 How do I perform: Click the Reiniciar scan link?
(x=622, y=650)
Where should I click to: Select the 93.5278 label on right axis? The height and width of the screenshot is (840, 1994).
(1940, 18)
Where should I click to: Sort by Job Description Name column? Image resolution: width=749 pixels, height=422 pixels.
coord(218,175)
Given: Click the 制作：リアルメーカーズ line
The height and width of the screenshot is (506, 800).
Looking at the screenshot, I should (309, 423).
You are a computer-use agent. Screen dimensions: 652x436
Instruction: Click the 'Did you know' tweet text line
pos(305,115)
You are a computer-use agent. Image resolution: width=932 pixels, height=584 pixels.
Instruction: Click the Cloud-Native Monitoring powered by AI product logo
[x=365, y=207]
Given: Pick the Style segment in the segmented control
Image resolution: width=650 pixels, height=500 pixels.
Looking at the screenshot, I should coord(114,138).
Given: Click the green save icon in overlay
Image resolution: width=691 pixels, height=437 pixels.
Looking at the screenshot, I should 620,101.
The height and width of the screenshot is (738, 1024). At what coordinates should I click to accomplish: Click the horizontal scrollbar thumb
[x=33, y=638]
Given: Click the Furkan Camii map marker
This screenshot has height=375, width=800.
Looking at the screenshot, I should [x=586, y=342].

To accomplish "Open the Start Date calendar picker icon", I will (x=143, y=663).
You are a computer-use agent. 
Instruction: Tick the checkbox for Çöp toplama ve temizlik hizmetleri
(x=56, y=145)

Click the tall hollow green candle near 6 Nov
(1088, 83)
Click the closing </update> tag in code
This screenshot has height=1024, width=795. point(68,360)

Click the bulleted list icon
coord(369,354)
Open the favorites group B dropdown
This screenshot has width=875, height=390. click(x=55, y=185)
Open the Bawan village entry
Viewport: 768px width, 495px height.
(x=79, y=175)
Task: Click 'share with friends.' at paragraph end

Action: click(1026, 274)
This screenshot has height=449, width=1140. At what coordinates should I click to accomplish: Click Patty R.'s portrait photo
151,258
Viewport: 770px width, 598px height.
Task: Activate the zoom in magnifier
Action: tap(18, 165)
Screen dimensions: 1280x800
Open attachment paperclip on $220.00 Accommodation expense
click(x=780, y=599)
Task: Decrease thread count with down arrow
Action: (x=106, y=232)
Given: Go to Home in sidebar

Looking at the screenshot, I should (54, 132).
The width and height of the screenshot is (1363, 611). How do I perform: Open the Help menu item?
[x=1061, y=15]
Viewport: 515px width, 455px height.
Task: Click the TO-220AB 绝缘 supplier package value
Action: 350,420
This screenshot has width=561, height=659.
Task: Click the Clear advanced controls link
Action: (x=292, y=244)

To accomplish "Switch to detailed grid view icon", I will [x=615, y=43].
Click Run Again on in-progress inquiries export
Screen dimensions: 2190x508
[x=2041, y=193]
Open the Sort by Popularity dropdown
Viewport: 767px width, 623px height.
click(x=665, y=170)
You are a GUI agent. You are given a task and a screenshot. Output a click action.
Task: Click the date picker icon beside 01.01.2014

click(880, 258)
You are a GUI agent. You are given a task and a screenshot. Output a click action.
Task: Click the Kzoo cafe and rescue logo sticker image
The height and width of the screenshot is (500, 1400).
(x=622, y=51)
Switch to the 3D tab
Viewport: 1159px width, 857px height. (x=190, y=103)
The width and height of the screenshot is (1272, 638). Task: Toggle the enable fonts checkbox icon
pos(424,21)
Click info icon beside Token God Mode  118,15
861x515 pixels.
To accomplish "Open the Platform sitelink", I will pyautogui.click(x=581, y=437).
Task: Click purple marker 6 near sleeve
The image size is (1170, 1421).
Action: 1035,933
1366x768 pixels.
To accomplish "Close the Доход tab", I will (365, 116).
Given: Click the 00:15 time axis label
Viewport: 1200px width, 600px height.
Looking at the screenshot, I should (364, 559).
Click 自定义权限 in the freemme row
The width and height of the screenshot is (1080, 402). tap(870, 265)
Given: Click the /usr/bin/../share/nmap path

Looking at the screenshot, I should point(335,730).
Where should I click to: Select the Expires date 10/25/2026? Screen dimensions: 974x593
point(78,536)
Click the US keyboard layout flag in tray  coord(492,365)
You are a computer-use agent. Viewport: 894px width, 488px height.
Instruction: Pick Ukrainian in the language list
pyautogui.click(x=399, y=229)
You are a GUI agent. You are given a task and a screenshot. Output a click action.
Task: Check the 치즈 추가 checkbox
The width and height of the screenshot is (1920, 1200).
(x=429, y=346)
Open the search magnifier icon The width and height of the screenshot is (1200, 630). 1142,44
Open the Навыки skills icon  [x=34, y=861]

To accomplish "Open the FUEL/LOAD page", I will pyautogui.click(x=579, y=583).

========================

→ TASK STATEMENT: Every entry must be set down again exactly as it reads.

→ EXERCISE RESULT:
 How do I perform: Click the Reiniciar scan link?
(x=622, y=650)
Where should I click to: Select the 93.5278 label on right axis? The height and width of the screenshot is (840, 1994).
(1940, 18)
Where should I click to: Sort by Job Description Name column? Image resolution: width=749 pixels, height=422 pixels.
coord(218,175)
Given: Click the 制作：リアルメーカーズ line
The height and width of the screenshot is (506, 800).
Looking at the screenshot, I should (309, 423).
You are a computer-use agent. Screen dimensions: 652x436
Instruction: Click the 'Did you know' tweet text line
pos(305,115)
You are a computer-use agent. Image resolution: width=932 pixels, height=584 pixels.
Instruction: Click the Cloud-Native Monitoring powered by AI product logo
[x=365, y=207]
Given: Pick the Style segment in the segmented control
Image resolution: width=650 pixels, height=500 pixels.
Looking at the screenshot, I should coord(114,138).
Given: Click the green save icon in overlay
Image resolution: width=691 pixels, height=437 pixels.
Looking at the screenshot, I should 620,101.
The height and width of the screenshot is (738, 1024). At what coordinates should I click to accomplish: Click the horizontal scrollbar thumb
[x=33, y=638]
Given: Click the Furkan Camii map marker
This screenshot has height=375, width=800.
Looking at the screenshot, I should [x=586, y=342].

To accomplish "Open the Start Date calendar picker icon", I will (x=143, y=663).
You are a computer-use agent. 
Instruction: Tick the checkbox for Çöp toplama ve temizlik hizmetleri
(x=56, y=145)

Click the tall hollow green candle near 6 Nov
(1088, 83)
Click the closing </update> tag in code
This screenshot has height=1024, width=795. point(68,360)

Click the bulleted list icon
coord(369,354)
Open the favorites group B dropdown
This screenshot has width=875, height=390. click(x=55, y=185)
Open the Bawan village entry
Viewport: 768px width, 495px height.
(x=79, y=175)
Task: Click 'share with friends.' at paragraph end

Action: click(1026, 274)
This screenshot has height=449, width=1140. At what coordinates should I click to accomplish: Click Patty R.'s portrait photo
151,258
Viewport: 770px width, 598px height.
Task: Activate the zoom in magnifier
Action: tap(18, 165)
Screen dimensions: 1280x800
Open attachment paperclip on $220.00 Accommodation expense
click(x=780, y=599)
Task: Decrease thread count with down arrow
Action: (x=106, y=232)
Given: Go to Home in sidebar

Looking at the screenshot, I should (54, 132).
The width and height of the screenshot is (1363, 611). How do I perform: Open the Help menu item?
[x=1061, y=15]
Viewport: 515px width, 455px height.
Task: Click the TO-220AB 绝缘 supplier package value
Action: 350,420
This screenshot has width=561, height=659.
Task: Click the Clear advanced controls link
Action: (x=292, y=244)

To accomplish "Switch to detailed grid view icon", I will [x=615, y=43].
Click Run Again on in-progress inquiries export
Screen dimensions: 2190x508
[x=2041, y=193]
Open the Sort by Popularity dropdown
Viewport: 767px width, 623px height.
click(x=665, y=170)
You are a GUI agent. You are given a task and a screenshot. Output a click action.
Task: Click the date picker icon beside 01.01.2014

click(880, 258)
You are a GUI agent. You are given a task and a screenshot. Output a click action.
Task: Click the Kzoo cafe and rescue logo sticker image
The height and width of the screenshot is (500, 1400).
(x=622, y=51)
Switch to the 3D tab
Viewport: 1159px width, 857px height. (x=190, y=103)
The width and height of the screenshot is (1272, 638). Task: Toggle the enable fonts checkbox icon
pos(424,21)
Click info icon beside Token God Mode  118,15
861x515 pixels.
To accomplish "Open the Platform sitelink", I will pyautogui.click(x=581, y=437).
Task: Click purple marker 6 near sleeve
The image size is (1170, 1421).
Action: 1035,933
1366x768 pixels.
To accomplish "Close the Доход tab", I will (365, 116).
Given: Click the 00:15 time axis label
Viewport: 1200px width, 600px height.
Looking at the screenshot, I should (364, 559).
Click 自定义权限 in the freemme row
The width and height of the screenshot is (1080, 402). tap(870, 265)
Given: Click the /usr/bin/../share/nmap path

Looking at the screenshot, I should point(335,730).
Where should I click to: Select the Expires date 10/25/2026? Screen dimensions: 974x593
point(78,536)
Click the US keyboard layout flag in tray  coord(492,365)
You are a computer-use agent. Viewport: 894px width, 488px height.
Instruction: Pick Ukrainian in the language list
pyautogui.click(x=399, y=229)
You are a GUI agent. You are given a task and a screenshot. Output a click action.
Task: Check the 치즈 추가 checkbox
The width and height of the screenshot is (1920, 1200).
(x=429, y=346)
Open the search magnifier icon The width and height of the screenshot is (1200, 630). 1142,44
Open the Навыки skills icon  [x=34, y=861]

To accomplish "Open the FUEL/LOAD page", I will pyautogui.click(x=579, y=583).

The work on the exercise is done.